» Stored data:
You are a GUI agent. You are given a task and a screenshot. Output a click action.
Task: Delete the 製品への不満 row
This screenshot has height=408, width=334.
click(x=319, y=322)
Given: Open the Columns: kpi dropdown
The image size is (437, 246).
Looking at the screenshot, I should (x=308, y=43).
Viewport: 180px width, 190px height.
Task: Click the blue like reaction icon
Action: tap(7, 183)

---

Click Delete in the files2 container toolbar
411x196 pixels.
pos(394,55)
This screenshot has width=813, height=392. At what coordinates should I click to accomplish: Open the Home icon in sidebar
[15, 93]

» Exercise instructions: Write down, word for word, the lines above from the one containing "Task: Delete the 製品への不満 row" through the one containing "Given: Open the Columns: kpi dropdown", both ends included.

» Answer box:
Task: Delete the 製品への不満 row
This screenshot has height=408, width=334.
click(x=319, y=322)
Given: Open the Columns: kpi dropdown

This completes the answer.